**Document extract:**
++++++++++
Why Jupiter's Legacy Was Cancelled on Netflix Despite Season 1 Success

Less than a month after the series premiered, Netflix revealed that it was scrapping plans for a [...]

Less than a month after the series premiered, Netflix revealed that it was scrapping plans for a second season of Jupiter's Legacy and were abandoning the Mark Millar based project for a different plan. Rather than continue the story that ended on a cliffhanger, Netflix will take another Millar creation, Supercrooks, and turn it into the second season, effectively making Jupiter's Legacy an anthology show based on various Millar-themed properties. After this sudden change/cancellation was announced many assumed that the series was cancelled because of viewership, but it's apparently a much bigger deal than that.

In a big exposé about the show's conclusion, The Hollywood Reporter went in depth on the behind-the-scenes problems that plagued the series. As previously reported, the show went through a major change as original showrunner Steven DeKnight was replaced by executive producer Sang Kyu Kim. According to the outlet, DeKnight and Netflix clashed on the budget for the show, with the former advocating for $12 million per episode and the streamer settling on $9 million per episode. These costs only ballooned however with a source claiming that in the end Netflix was spending $15 million per episode.

After the change in regime, both on Jupiter's Legacy and at Netflix itself, the series found itself in an extensive post-production timeline with Dark Crystal and Lupin director Louis Leterrier brought in as a consultant; however, "it was seen as too late to save the troubled show," says THR. Ahead of its pause in production and the long post-production the series reportedly had a $130 million budget which ballooned to $200 million in the end.
++++++++++
Saved data entries
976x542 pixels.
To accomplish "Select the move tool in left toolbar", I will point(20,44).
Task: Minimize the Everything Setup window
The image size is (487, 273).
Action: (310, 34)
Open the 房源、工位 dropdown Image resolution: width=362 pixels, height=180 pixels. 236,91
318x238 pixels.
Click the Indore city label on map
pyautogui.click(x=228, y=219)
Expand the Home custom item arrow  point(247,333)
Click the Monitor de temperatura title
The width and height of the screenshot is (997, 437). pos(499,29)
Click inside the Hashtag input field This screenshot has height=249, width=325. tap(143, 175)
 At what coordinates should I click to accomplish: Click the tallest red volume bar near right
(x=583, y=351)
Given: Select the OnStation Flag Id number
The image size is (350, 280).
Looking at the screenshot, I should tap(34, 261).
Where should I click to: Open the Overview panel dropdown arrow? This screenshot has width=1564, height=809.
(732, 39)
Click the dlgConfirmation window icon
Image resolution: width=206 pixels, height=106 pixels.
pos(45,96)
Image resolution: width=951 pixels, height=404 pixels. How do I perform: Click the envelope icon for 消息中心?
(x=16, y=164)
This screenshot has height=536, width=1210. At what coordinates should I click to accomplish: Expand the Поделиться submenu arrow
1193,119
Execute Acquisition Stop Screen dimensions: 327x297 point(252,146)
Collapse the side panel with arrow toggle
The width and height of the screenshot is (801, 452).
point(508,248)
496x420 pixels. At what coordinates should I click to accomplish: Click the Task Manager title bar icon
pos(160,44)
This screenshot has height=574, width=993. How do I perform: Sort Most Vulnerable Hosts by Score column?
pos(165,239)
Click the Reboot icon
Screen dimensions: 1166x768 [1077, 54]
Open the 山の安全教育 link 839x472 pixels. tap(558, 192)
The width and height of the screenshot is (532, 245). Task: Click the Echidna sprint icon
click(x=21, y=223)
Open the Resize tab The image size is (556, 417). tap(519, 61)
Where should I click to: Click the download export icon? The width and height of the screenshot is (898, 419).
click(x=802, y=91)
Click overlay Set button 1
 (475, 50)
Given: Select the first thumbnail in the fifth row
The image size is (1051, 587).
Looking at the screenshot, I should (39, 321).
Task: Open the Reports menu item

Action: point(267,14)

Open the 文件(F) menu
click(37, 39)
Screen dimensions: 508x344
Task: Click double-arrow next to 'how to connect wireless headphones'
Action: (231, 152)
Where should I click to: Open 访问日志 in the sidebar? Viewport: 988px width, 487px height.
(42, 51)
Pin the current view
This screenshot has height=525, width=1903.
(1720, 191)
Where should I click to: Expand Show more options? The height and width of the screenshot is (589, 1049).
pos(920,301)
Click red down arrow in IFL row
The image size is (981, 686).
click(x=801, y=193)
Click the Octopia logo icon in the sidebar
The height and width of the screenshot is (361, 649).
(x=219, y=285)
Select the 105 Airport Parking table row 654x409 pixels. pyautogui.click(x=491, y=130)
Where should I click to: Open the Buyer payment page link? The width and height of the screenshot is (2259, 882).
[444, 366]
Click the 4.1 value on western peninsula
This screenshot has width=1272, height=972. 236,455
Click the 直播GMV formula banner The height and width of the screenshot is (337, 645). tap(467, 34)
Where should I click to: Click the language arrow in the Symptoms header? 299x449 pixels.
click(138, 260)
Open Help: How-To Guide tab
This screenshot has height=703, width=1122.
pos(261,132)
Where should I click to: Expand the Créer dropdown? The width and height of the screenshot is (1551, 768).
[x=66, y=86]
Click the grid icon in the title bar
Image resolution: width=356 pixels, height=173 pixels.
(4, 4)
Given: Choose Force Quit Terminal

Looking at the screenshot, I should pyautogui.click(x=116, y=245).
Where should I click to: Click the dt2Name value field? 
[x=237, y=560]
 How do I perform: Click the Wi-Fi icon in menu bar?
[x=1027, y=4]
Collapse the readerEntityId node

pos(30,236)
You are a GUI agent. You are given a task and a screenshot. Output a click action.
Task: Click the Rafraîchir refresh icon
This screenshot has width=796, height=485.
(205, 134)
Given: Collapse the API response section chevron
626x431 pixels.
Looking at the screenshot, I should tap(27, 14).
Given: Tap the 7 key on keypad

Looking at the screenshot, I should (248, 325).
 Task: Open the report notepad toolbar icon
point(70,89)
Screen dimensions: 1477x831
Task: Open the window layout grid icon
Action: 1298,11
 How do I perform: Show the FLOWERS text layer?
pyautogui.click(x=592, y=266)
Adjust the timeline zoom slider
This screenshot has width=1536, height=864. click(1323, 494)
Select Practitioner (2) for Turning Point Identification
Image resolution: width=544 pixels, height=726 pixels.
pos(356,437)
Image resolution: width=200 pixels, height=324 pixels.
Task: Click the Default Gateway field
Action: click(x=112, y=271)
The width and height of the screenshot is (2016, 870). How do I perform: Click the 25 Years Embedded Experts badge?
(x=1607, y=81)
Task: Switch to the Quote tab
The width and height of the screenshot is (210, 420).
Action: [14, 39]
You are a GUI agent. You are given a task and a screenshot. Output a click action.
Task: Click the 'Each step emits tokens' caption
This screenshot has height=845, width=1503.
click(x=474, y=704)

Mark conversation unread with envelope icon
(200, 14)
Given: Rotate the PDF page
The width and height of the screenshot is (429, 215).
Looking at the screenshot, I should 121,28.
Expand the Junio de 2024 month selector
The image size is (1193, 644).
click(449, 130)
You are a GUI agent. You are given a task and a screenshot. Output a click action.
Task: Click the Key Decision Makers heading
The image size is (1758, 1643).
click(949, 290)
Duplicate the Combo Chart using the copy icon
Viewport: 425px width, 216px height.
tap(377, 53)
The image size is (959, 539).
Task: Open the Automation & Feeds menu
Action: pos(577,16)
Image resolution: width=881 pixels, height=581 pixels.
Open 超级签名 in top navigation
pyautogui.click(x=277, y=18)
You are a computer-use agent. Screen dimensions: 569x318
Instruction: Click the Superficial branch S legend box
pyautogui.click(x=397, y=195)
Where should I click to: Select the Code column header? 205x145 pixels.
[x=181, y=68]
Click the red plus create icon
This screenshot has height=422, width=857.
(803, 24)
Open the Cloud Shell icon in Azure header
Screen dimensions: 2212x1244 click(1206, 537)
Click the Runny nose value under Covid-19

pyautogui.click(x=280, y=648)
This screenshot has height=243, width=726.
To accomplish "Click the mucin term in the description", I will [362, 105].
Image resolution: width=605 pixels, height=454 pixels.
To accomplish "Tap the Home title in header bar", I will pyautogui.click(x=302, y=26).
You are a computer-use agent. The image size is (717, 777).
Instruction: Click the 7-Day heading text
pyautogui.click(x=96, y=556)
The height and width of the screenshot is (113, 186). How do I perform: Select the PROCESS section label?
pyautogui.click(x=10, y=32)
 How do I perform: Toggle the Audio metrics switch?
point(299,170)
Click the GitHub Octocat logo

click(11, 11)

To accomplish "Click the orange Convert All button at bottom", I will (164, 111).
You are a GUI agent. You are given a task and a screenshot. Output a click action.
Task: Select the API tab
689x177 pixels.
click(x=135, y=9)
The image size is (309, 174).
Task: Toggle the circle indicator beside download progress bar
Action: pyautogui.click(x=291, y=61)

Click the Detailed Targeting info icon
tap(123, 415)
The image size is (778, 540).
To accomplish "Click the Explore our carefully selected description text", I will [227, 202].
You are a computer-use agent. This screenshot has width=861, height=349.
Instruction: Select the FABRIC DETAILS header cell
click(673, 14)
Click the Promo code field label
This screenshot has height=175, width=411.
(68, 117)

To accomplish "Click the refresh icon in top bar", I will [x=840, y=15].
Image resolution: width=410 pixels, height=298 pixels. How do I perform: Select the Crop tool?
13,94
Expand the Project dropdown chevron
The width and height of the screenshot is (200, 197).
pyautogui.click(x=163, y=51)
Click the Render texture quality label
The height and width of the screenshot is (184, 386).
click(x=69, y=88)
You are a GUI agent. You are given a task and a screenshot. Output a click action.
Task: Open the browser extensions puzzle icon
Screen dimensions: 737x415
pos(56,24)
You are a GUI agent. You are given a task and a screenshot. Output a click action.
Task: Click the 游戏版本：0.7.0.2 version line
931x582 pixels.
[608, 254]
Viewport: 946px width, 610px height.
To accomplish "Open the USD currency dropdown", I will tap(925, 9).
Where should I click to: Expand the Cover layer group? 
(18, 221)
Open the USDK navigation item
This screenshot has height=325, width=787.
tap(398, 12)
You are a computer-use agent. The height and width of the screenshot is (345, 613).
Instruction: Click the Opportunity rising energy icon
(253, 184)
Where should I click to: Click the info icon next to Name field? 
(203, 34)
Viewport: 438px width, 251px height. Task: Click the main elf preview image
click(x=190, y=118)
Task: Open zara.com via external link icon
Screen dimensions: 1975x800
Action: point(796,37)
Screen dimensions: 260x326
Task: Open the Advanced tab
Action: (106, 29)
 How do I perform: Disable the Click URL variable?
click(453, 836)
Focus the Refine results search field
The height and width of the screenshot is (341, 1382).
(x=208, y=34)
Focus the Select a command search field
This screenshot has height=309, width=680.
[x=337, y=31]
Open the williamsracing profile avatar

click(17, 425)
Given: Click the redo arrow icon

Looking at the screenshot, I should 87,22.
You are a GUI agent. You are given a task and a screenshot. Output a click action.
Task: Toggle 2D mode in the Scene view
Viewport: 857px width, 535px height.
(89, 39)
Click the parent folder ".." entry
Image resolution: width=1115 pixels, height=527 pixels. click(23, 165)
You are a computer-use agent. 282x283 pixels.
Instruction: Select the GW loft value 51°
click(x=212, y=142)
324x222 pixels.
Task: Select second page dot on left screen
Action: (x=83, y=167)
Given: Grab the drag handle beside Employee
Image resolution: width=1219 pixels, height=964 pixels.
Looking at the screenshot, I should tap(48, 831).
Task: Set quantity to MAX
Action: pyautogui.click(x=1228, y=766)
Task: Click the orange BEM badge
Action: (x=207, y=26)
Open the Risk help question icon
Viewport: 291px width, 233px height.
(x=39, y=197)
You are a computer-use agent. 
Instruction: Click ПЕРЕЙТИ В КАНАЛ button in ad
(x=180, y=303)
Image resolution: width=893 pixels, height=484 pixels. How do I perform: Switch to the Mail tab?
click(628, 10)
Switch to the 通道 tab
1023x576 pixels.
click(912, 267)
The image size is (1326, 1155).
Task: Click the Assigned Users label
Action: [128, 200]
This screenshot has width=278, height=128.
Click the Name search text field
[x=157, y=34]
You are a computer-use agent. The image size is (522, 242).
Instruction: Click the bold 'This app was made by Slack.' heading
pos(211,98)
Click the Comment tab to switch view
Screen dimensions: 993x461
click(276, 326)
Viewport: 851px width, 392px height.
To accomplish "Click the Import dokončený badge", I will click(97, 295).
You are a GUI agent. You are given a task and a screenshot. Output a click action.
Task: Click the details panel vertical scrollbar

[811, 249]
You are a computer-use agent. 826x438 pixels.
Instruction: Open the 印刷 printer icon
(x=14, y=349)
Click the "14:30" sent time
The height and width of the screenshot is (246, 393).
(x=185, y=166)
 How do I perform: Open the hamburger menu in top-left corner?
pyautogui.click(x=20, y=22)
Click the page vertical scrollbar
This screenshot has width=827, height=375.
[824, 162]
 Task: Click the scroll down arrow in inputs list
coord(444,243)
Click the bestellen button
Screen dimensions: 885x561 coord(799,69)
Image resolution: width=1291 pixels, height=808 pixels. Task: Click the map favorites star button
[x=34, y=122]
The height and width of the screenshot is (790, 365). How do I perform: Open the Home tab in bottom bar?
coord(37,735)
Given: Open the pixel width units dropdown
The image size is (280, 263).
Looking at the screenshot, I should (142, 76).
++++++++++
**Exercise instructions:**
- 1) In the article on the Jupiter's Legacy cancellation, condense the paragraph beginning "In a big exposé about the show's conclusion" into a short bulleted list that keeps its main facts.
- 2) From the article on the Jupiter's Legacy cancellation, output everything from "In a big exposé" down to "spending $15 million per episode.", word for word.

**Exercise solutions:**
- 1)
- The Hollywood Reporter published a detailed exposé on the behind-the-scenes problems that plagued the series.
- Original showrunner Steven DeKnight was replaced by executive producer Sang Kyu Kim.
- DeKnight and Netflix clashed over the budget: he wanted $12 million per episode, and Netflix settled on $9 million.
- According to a source, costs ballooned until Netflix was spending $15 million per episode.

- 2)
In a big exposé about the show's conclusion, The Hollywood Reporter went in depth on the behind-the-scenes problems that plagued the series. As previously reported, the show went through a major change as original showrunner Steven DeKnight was replaced by executive producer Sang Kyu Kim. According to the outlet, DeKnight and Netflix clashed on the budget for the show, with the former advocating for $12 million per episode and the streamer settling on $9 million per episode. These costs only ballooned however with a source claiming that in the end Netflix was spending $15 million per episode.